Knicks should force Houston to retire, and waive a scrub like Mo Taylor. Saves even more money.


----------



## DANNY (Aug 9, 2005)

junkyard would never go back to toronto
he hated toronto

i say

he goes to the lakers and play a dennis rodman like role in their new offense

a nice replacement for ronny turiaf and brian grant


----------



## Unique (Apr 13, 2005)

dannyM said:


> junkyard would never go back to toronto
> he hated toronto
> 
> i say
> ...


Exactly what i was thinking....Lakers are low on big men so i think he'll fit right in.


----------



## LionOfJudah (May 27, 2003)

They must really like throwing away money on Allen Houston year in and year out... Atleast JYD has played a few more games over the past 5 years. :no:


----------



## DANNY (Aug 9, 2005)

i think the knicks believe houston will retire anyways

if he does, insurance will kick in and they wont have to pay all that money

so either way knicks win


----------



## LionOfJudah (May 27, 2003)

dannyM said:


> i think the knicks believe houston will retire anyways
> 
> if he does, insurance will kick in and they wont have to pay all that money
> 
> so either way knicks win


 No either way the Knicks still loose most of their games this season.


----------



## Tragedy (Dec 9, 2002)

Jerome Williams has plans to retire unless he receives a significant salary from another team.


----------

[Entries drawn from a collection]
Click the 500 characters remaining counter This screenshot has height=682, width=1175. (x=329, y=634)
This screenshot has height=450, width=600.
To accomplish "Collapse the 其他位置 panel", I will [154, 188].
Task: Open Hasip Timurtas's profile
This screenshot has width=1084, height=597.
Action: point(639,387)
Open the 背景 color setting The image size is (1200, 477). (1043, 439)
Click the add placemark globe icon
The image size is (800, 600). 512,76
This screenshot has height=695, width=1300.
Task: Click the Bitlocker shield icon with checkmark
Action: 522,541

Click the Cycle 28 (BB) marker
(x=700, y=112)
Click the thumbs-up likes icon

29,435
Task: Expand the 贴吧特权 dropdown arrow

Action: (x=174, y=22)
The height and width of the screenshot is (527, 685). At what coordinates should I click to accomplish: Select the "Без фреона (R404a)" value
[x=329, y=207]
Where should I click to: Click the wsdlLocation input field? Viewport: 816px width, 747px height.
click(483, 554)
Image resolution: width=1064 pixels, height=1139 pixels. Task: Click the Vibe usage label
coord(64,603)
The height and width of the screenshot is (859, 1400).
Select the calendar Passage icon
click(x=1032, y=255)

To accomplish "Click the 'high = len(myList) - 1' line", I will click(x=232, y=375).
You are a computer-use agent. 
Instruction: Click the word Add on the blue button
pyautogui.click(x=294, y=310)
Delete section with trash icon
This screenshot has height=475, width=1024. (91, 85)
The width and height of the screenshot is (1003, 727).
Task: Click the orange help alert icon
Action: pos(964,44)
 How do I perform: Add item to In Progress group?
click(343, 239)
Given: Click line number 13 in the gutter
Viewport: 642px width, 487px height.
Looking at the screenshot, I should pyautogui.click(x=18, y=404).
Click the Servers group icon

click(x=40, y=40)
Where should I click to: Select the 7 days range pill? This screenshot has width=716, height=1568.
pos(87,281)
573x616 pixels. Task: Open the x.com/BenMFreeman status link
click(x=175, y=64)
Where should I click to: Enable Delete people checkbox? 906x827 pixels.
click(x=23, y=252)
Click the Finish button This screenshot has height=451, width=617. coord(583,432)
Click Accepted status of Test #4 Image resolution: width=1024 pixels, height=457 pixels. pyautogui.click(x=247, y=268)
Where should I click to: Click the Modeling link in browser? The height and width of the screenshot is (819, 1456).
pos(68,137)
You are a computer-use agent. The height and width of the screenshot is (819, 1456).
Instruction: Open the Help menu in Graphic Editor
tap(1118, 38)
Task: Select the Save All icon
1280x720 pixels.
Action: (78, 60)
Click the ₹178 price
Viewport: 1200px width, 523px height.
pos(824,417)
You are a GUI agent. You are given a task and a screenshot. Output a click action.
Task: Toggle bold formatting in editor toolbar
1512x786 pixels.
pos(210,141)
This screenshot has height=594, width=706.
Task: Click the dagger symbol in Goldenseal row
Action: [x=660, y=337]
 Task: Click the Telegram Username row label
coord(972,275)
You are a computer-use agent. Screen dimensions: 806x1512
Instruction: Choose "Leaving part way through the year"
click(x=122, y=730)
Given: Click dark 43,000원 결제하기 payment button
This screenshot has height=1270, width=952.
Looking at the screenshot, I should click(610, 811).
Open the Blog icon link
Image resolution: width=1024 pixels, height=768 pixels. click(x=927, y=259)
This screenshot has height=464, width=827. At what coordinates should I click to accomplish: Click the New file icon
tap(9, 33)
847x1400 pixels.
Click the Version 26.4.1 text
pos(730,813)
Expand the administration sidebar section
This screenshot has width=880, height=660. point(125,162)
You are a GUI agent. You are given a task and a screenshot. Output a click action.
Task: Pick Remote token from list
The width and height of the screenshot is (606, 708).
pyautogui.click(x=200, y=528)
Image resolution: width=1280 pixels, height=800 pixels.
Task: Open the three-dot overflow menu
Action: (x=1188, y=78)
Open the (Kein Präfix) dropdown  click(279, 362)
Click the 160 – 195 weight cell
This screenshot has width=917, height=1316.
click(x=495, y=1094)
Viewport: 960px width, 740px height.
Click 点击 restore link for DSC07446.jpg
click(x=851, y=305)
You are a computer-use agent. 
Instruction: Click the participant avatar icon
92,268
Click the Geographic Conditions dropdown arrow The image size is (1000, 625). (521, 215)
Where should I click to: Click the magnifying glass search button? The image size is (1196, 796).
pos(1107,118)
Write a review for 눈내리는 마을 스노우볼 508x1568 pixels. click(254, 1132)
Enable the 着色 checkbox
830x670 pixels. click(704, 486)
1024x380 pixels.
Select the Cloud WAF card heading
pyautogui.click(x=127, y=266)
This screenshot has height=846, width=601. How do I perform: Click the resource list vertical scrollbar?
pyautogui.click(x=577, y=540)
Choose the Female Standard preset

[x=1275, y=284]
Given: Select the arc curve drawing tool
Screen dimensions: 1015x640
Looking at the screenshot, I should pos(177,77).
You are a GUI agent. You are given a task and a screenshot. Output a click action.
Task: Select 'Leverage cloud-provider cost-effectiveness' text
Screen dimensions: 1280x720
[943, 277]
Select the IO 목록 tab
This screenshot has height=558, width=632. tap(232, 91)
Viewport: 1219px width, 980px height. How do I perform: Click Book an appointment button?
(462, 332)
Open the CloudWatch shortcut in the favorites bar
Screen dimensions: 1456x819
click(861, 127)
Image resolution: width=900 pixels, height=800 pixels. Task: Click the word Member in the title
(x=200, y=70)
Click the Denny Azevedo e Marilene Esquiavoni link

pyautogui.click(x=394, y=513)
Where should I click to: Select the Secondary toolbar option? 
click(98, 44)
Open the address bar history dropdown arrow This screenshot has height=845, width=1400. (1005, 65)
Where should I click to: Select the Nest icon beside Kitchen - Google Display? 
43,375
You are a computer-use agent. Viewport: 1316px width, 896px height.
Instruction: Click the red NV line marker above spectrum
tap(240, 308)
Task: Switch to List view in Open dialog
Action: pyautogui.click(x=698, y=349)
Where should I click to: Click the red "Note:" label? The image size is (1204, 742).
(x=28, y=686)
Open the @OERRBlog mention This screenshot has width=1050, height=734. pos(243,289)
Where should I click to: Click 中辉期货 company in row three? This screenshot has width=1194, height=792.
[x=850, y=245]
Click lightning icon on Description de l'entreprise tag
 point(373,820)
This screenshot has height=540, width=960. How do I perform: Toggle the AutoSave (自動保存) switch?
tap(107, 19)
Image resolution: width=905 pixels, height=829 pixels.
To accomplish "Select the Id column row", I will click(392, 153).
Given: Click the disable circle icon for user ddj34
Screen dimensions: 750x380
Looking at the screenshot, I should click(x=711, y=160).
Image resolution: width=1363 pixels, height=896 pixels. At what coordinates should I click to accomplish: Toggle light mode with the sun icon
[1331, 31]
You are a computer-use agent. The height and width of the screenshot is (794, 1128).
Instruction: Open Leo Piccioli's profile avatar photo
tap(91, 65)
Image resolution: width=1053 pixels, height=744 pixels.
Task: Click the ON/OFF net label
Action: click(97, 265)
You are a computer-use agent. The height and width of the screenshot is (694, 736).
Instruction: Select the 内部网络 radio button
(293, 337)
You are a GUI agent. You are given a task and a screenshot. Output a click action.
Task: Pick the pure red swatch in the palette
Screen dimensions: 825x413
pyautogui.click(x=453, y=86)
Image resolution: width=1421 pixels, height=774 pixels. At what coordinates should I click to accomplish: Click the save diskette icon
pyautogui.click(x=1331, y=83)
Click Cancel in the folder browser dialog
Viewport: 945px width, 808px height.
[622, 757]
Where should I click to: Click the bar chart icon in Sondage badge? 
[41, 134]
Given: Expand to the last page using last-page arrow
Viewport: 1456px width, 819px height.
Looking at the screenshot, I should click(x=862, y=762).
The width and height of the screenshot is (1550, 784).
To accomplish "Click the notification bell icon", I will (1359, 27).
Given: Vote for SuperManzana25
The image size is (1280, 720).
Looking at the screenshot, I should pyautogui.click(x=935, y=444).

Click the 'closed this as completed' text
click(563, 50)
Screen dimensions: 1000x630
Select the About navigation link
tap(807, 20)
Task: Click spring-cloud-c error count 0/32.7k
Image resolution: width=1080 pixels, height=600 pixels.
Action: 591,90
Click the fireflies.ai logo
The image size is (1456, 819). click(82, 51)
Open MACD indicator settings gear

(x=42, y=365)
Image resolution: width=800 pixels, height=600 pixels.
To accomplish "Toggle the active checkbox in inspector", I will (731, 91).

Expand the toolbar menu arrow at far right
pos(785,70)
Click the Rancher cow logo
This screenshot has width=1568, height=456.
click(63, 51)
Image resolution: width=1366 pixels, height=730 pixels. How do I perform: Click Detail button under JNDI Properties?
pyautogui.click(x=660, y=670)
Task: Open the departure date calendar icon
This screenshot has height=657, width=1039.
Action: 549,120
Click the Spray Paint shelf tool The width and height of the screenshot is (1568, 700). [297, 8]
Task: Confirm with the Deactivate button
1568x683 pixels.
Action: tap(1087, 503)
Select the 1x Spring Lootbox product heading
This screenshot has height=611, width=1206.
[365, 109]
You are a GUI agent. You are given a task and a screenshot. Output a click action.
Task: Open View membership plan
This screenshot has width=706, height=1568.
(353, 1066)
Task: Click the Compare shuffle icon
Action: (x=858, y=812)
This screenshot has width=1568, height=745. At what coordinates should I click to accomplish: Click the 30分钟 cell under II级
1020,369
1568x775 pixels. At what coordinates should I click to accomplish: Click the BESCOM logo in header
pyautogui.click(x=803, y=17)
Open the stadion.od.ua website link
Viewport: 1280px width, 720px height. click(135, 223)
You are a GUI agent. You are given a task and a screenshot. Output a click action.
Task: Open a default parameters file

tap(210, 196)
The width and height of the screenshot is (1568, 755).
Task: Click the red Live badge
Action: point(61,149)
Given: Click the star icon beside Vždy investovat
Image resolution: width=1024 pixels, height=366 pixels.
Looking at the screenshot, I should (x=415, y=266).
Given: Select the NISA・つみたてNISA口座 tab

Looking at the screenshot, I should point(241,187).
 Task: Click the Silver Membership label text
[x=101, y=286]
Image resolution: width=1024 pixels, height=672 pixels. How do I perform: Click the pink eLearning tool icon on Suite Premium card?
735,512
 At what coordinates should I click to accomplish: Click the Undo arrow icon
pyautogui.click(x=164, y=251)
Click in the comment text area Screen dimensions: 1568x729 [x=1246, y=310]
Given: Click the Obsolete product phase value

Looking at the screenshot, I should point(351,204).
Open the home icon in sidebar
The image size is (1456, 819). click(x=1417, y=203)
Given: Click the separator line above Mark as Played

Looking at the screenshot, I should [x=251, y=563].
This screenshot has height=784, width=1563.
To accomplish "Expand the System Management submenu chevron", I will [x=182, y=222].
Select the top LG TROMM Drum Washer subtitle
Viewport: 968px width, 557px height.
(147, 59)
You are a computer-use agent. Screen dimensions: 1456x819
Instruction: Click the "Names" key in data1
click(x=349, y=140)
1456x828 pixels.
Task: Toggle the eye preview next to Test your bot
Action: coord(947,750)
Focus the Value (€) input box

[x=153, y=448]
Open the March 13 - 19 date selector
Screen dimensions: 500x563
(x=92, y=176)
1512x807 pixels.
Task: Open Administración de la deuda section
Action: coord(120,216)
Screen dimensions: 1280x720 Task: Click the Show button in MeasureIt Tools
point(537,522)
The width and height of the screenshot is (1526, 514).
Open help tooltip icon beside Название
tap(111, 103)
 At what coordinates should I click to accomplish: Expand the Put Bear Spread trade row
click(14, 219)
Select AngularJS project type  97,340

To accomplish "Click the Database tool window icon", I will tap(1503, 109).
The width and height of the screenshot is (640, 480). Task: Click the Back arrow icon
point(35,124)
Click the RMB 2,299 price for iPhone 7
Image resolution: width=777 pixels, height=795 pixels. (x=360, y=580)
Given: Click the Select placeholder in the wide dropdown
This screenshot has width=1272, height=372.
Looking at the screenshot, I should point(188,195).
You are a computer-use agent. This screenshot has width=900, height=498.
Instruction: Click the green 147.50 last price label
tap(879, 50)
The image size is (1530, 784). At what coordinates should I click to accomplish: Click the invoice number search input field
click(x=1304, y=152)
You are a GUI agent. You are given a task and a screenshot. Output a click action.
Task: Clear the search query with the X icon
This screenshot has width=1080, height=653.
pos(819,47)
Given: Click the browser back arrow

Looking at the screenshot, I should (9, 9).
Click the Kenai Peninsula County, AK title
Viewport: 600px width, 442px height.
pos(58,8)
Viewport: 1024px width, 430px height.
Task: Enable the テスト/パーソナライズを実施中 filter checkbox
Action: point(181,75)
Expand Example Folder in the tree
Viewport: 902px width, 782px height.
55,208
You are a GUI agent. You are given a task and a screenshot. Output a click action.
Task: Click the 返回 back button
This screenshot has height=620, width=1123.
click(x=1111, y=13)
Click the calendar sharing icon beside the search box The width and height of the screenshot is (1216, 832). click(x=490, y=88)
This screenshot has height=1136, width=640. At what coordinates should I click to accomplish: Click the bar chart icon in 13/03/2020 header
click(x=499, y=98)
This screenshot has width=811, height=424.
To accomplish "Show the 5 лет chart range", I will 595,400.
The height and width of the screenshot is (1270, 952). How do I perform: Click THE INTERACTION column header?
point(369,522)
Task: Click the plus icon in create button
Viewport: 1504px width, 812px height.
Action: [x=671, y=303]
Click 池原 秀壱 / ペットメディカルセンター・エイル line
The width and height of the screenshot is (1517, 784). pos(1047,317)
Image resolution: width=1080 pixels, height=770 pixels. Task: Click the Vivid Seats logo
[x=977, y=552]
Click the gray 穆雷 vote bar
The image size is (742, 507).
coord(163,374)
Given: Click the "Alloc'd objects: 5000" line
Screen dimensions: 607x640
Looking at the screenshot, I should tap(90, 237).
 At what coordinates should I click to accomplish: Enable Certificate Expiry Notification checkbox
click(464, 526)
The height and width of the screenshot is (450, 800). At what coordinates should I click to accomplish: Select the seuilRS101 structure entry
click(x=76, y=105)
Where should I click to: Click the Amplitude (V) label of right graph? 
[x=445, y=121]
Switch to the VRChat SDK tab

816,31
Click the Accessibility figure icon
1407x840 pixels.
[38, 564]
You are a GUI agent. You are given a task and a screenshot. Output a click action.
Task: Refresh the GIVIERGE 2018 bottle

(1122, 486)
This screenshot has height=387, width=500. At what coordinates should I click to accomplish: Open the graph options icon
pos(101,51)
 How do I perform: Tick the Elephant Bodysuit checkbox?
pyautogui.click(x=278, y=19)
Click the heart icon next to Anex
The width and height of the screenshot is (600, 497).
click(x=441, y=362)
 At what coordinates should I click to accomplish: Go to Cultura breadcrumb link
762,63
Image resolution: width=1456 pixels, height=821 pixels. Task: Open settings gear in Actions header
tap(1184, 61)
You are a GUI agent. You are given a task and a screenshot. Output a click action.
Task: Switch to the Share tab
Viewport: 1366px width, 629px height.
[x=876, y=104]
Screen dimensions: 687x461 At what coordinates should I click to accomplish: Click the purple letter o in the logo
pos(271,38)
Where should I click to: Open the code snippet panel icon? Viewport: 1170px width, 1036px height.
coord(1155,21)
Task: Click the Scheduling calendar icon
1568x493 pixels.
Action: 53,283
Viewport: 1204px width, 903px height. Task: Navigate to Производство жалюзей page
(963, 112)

EXERCISE BRIEF:
Answer these about the basketball forum thread:
1. In the post that begins "junkyard would never go back to toronto", which team does DANNY say he goes to?
2. According to DANNY, what happens if Houston retires?
3. What does Tragedy say Jerome Williams plans to do unless he receives a significant salary from another team?
Rely only on the basketball forum thread for your answers.

OUTPUT BELOW:
1. The Lakers.
2. Insurance will kick in, and the Knicks won't have to pay all that money.
3. Retire.